Se va recuperando la salud del pueblo a la vez que empeora la salud democrática: se siguen lanzando bulos que culpabilizan a algunos países de crear el virus con fines de dominación económica, los unos contra los otros; se acusa al Gobierno español de decretar un estado de alarma con medidas excepcionales para imponer calladamente su ideología en lugar de luchar contra el virus; en el colmo de la desesperación política se ha llegado a acusar al feminismo de propagar el virus con tal de celebrar el ocho de marzo como todos los años.

Se ha acusado a las mujeres, que son las protagonistas de los cuidados en esta situación excepcional y en todas las que lo requieren en la vida diaria, de ser las cómplices de la pandemia. Se criminaliza a las mujeres que te han cuidado desde que naciste por haberlo reivindicado en una manifestación ¡No podemos respirar!

Después de la vileza de la desescalada política, el mundo sigue siendo irrespirable. En el aire se consolida el virus del racismo que asfixia con la rodilla del abuso a un negro, o le para el corazón de un tiro. En el aire sobrevive el virus de la desigualdad que nos permite salir a la calle con mascarilla respirando tranquilos en unos países, mientras en otros siguen a cara descubierta muriéndose de hambre. En el aire flota el virus del machismo que echa la culpa a las mujeres por salir a respirar a la calle y las sigue matando en su casa.

Se recupera la anormalidad de la vida de antes: sin aplausos a las ocho a los trabajadores de los servicios esenciales; sin solidaridad de mascarillas cosidas anónimamente en casa (y distribuidas con foto en los periódicos); sin los ahorros que se fueron acabando mientras cerrábamos para mantener la salud que era lo importante; sin los dos mil veinte zamoranos que se fueron el año pasado; sin consultorios abiertos en los pueblos, o abiertos sólo previa cita telefónica como querían, como si no fueran parte esencial de nuestra salud.

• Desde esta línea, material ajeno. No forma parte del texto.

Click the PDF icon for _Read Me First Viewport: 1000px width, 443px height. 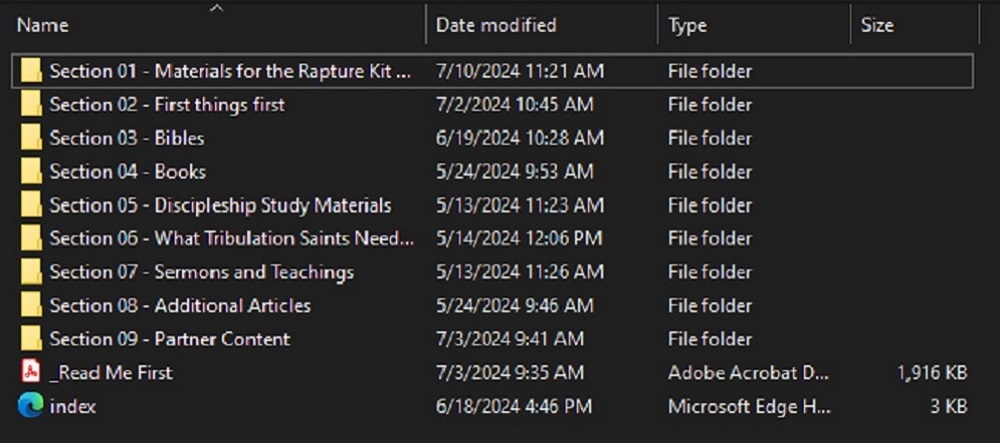(31, 372)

Las medidas que se fueron tomando para paliar las consecuencias sociales y económicas del virus pueden quedarse en meros vestigios de un tiempo de pandemia: desaparecen por agotamiento las ayudas extraordinarias de ayuntamientos a trabajadores y empresas; se negocia el fin de las medidas sociales que mantuvieron el empleo, como los ERTES; y se siguen lanzando dardos contra el Ingreso Mínimo Vital antes de que comience a solicitarse.

Seguimos con la mascarilla porque dicen que el virus puede rebrotar al acabar el verano de turistas y fronteras abiertas. Quizás también en el otoño caliente rebrote el soplo de aire puro que supuso valorar lo importante en nuestra vida, como la vida misma, la familia, la amistad, la solidaridad y la libertad. Quizás el aire se renueve con el mantenimiento de los ERTES mientras haga falta, la continuidad para siempre del Ingreso Mínimo Vital, la necesidad de los Servicios Públicos y la derogación de la Reforma Laboral. Tal vez respiremos aire menos contaminado y valoremos los alimentos saludables del campo.

Seguro que la Zamora vaciada y otros pueblos se echarán a la calle a conseguir un mundo más justo como el que hemos soñado en algún momento de este tiempo de excepción, porque el mundo se ha hecho irrespirable. Porque tenemos que decir muy alto para que nos oigan: "no podemos respirar".